Data to use:

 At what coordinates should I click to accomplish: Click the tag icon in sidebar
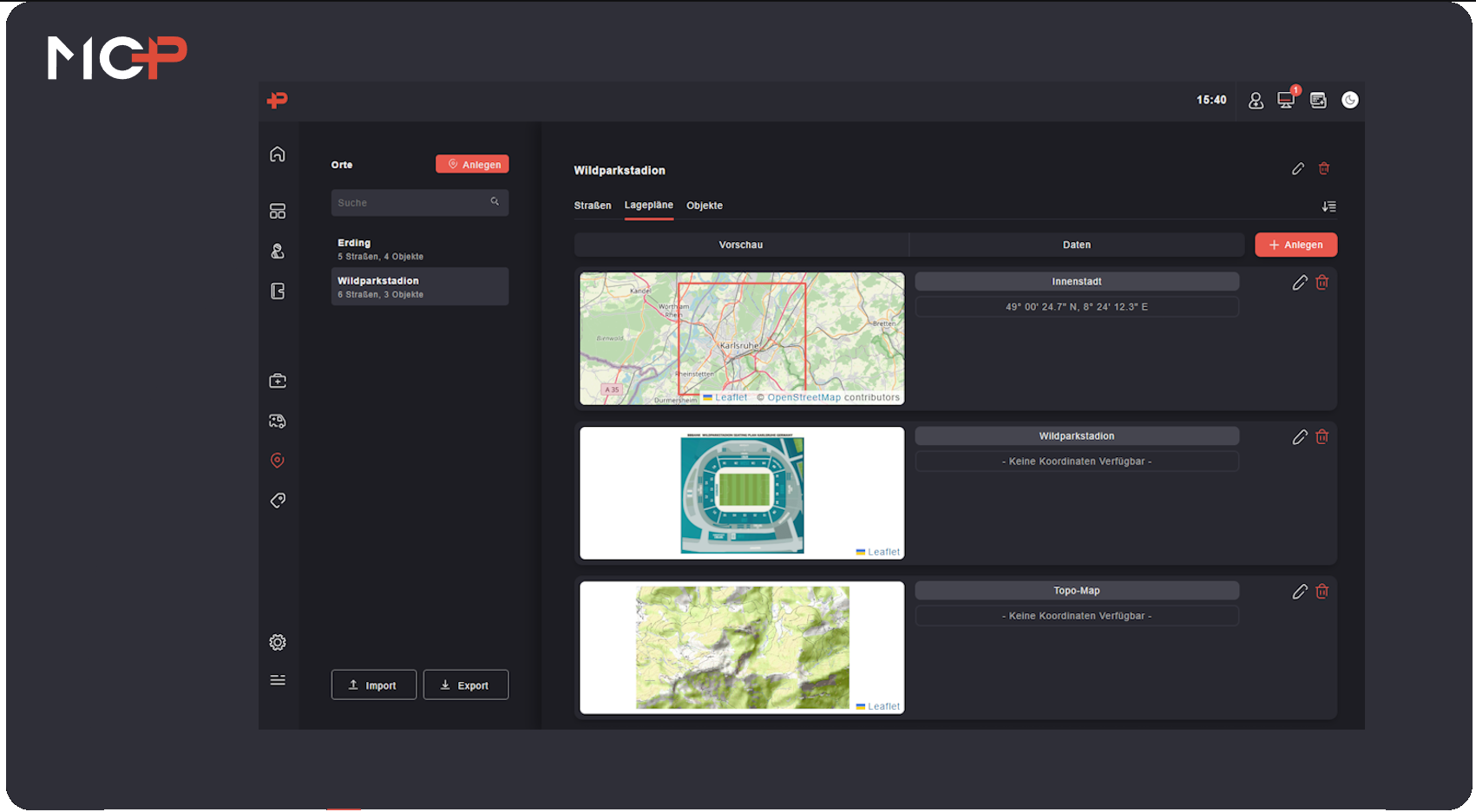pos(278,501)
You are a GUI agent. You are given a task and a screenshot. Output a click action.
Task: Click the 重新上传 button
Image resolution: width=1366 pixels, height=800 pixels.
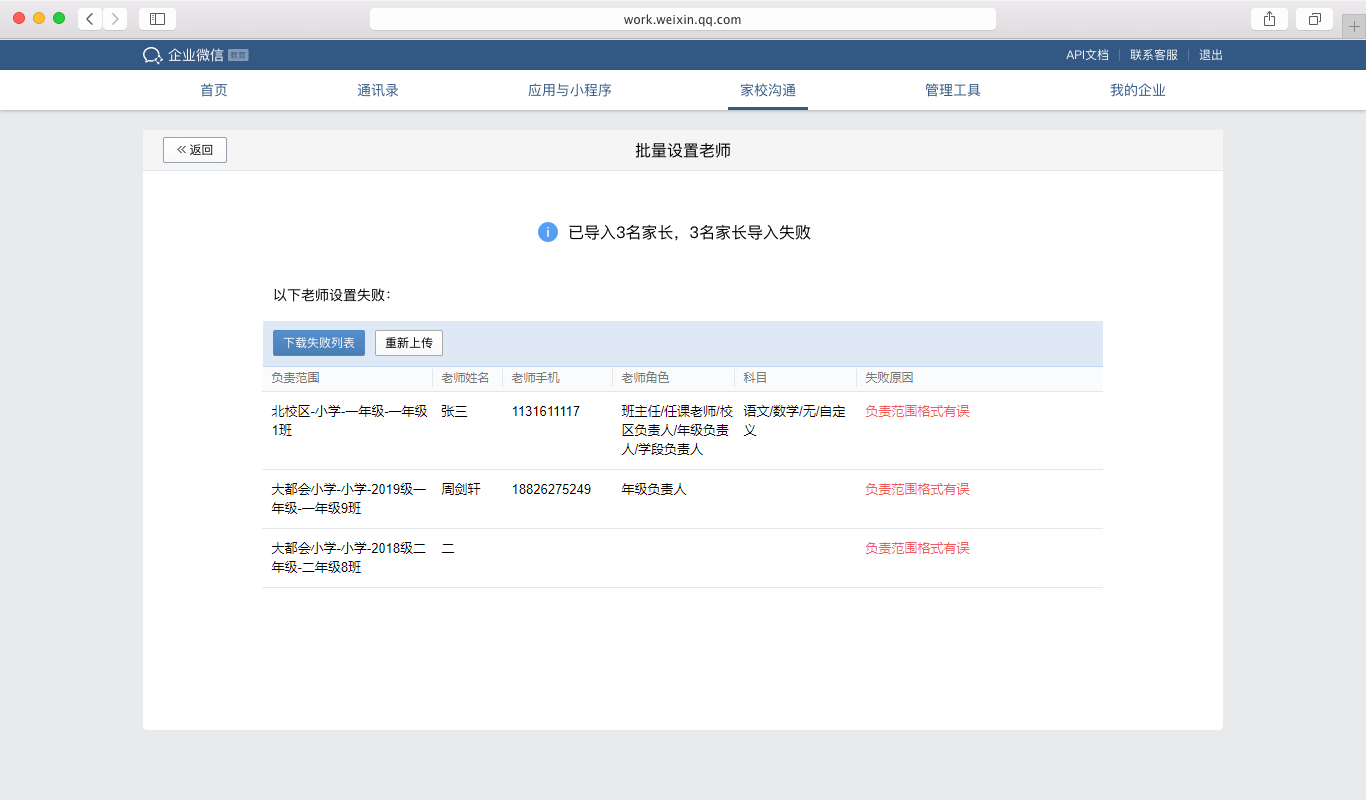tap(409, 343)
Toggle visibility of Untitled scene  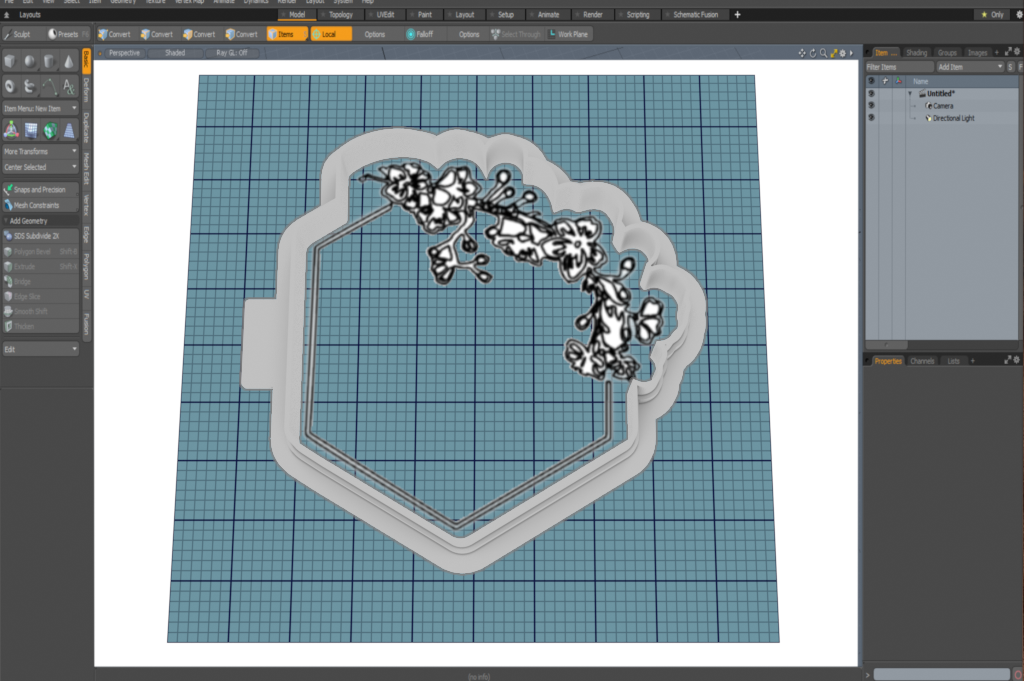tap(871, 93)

Work to be completed:
The reply should hold the lines from the top of the records through the line containing "Task: Click the 重新上传 button", reproduced exactly, and no pictures.

Exercise output:
 At what coordinates should I click to accomplish: Click the tag icon in sidebar
pos(278,501)
You are a GUI agent. You are given a task and a screenshot. Output a click action.
Task: Click the 重新上传 button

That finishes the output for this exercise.